■ WHAT YOU HAVE TO DO ■
Would you please repeat the data exactly as given?

Dataset entries

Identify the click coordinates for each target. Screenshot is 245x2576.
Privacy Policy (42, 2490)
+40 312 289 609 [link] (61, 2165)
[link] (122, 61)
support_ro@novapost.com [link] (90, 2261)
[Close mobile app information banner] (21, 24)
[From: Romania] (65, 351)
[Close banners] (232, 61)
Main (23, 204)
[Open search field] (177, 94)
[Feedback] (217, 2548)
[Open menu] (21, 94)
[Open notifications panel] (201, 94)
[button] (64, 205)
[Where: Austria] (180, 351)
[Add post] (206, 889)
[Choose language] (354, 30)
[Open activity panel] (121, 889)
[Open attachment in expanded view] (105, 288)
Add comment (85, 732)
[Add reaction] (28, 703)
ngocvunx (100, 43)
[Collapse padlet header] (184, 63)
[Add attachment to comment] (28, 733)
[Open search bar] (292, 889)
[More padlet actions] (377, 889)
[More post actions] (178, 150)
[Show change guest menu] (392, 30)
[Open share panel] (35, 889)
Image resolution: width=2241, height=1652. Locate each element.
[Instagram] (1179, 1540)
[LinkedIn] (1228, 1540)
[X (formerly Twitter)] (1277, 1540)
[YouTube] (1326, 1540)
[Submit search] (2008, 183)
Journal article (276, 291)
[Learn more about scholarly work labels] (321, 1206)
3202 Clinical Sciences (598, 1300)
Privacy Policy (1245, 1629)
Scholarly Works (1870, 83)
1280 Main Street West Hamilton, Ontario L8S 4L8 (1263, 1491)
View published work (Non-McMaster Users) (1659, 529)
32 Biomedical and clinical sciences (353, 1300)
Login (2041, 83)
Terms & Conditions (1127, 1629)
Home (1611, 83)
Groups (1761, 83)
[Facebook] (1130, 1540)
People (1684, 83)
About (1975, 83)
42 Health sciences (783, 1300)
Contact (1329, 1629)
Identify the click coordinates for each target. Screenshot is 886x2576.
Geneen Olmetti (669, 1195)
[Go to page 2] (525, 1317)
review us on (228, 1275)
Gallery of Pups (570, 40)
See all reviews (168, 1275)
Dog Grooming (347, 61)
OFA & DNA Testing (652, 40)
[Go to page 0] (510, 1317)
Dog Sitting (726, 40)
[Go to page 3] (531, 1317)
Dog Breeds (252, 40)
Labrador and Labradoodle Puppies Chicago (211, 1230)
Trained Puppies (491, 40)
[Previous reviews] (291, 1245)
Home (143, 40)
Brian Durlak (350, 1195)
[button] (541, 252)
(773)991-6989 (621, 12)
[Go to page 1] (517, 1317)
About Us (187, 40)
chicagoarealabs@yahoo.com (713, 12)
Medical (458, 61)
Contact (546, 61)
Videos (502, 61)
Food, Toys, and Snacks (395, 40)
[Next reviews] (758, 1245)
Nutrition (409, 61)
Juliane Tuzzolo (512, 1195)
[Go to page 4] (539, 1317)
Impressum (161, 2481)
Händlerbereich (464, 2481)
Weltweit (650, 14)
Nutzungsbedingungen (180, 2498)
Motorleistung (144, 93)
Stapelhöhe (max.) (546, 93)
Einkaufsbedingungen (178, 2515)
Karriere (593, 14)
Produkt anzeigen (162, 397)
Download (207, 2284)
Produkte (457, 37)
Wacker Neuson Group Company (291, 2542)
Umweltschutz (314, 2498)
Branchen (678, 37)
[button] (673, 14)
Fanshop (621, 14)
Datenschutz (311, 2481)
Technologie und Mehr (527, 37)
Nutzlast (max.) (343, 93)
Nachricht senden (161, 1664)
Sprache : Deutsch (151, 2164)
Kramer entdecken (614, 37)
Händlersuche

■ RESPONSE TO THIS TASK ■
Identify the click coordinates for each target. Screenshot is 245x2576.
Privacy Policy (42, 2490)
+40 312 289 609 [link] (61, 2165)
[link] (122, 61)
support_ro@novapost.com [link] (90, 2261)
[Close mobile app information banner] (21, 24)
[From: Romania] (65, 351)
[Close banners] (232, 61)
Main (23, 204)
[Open search field] (177, 94)
[Feedback] (217, 2548)
[Open menu] (21, 94)
[Open notifications panel] (201, 94)
[button] (64, 205)
[Where: Austria] (180, 351)
[Add post] (206, 889)
[Choose language] (354, 30)
[Open activity panel] (121, 889)
[Open attachment in expanded view] (105, 288)
Add comment (85, 732)
[Add reaction] (28, 703)
ngocvunx (100, 43)
[Collapse padlet header] (184, 63)
[Add attachment to comment] (28, 733)
[Open search bar] (292, 889)
[More padlet actions] (377, 889)
[More post actions] (178, 150)
[Show change guest menu] (392, 30)
[Open share panel] (35, 889)
Image resolution: width=2241, height=1652. Locate each element.
[Instagram] (1179, 1540)
[LinkedIn] (1228, 1540)
[X (formerly Twitter)] (1277, 1540)
[YouTube] (1326, 1540)
[Submit search] (2008, 183)
Journal article (276, 291)
[Learn more about scholarly work labels] (321, 1206)
3202 Clinical Sciences (598, 1300)
Privacy Policy (1245, 1629)
Scholarly Works (1870, 83)
1280 Main Street West Hamilton, Ontario L8S 4L8 (1263, 1491)
View published work (Non-McMaster Users) (1659, 529)
32 Biomedical and clinical sciences (353, 1300)
Login (2041, 83)
Terms & Conditions (1127, 1629)
Home (1611, 83)
Groups (1761, 83)
[Facebook] (1130, 1540)
People (1684, 83)
About (1975, 83)
42 Health sciences (783, 1300)
Contact (1329, 1629)
Identify the click coordinates for each target. Screenshot is 886x2576.
Geneen Olmetti (669, 1195)
[Go to page 2] (525, 1317)
review us on (228, 1275)
Gallery of Pups (570, 40)
See all reviews (168, 1275)
Dog Grooming (347, 61)
OFA & DNA Testing (652, 40)
[Go to page 0] (510, 1317)
Dog Sitting (726, 40)
[Go to page 3] (531, 1317)
Dog Breeds (252, 40)
Labrador and Labradoodle Puppies Chicago (211, 1230)
Trained Puppies (491, 40)
[Previous reviews] (291, 1245)
Home (143, 40)
Brian Durlak (350, 1195)
[button] (541, 252)
(773)991-6989 (621, 12)
[Go to page 1] (517, 1317)
About Us (187, 40)
chicagoarealabs@yahoo.com (713, 12)
Medical (458, 61)
Contact (546, 61)
Videos (502, 61)
Food, Toys, and Snacks (395, 40)
[Next reviews] (758, 1245)
Nutrition (409, 61)
Juliane Tuzzolo (512, 1195)
[Go to page 4] (539, 1317)
Impressum (161, 2481)
Händlerbereich (464, 2481)
Weltweit (650, 14)
Nutzungsbedingungen (180, 2498)
Motorleistung (144, 93)
Stapelhöhe (max.) (546, 93)
Einkaufsbedingungen (178, 2515)
Karriere (593, 14)
Produkt anzeigen (162, 397)
Download (207, 2284)
Produkte (457, 37)
Wacker Neuson Group Company (291, 2542)
Umweltschutz (314, 2498)
Branchen (678, 37)
[button] (673, 14)
Fanshop (621, 14)
Datenschutz (311, 2481)
Technologie und Mehr (527, 37)
Nutzlast (max.) (343, 93)
Nachricht senden (161, 1664)
Sprache : Deutsch (151, 2164)
Kramer entdecken (614, 37)
Händlersuche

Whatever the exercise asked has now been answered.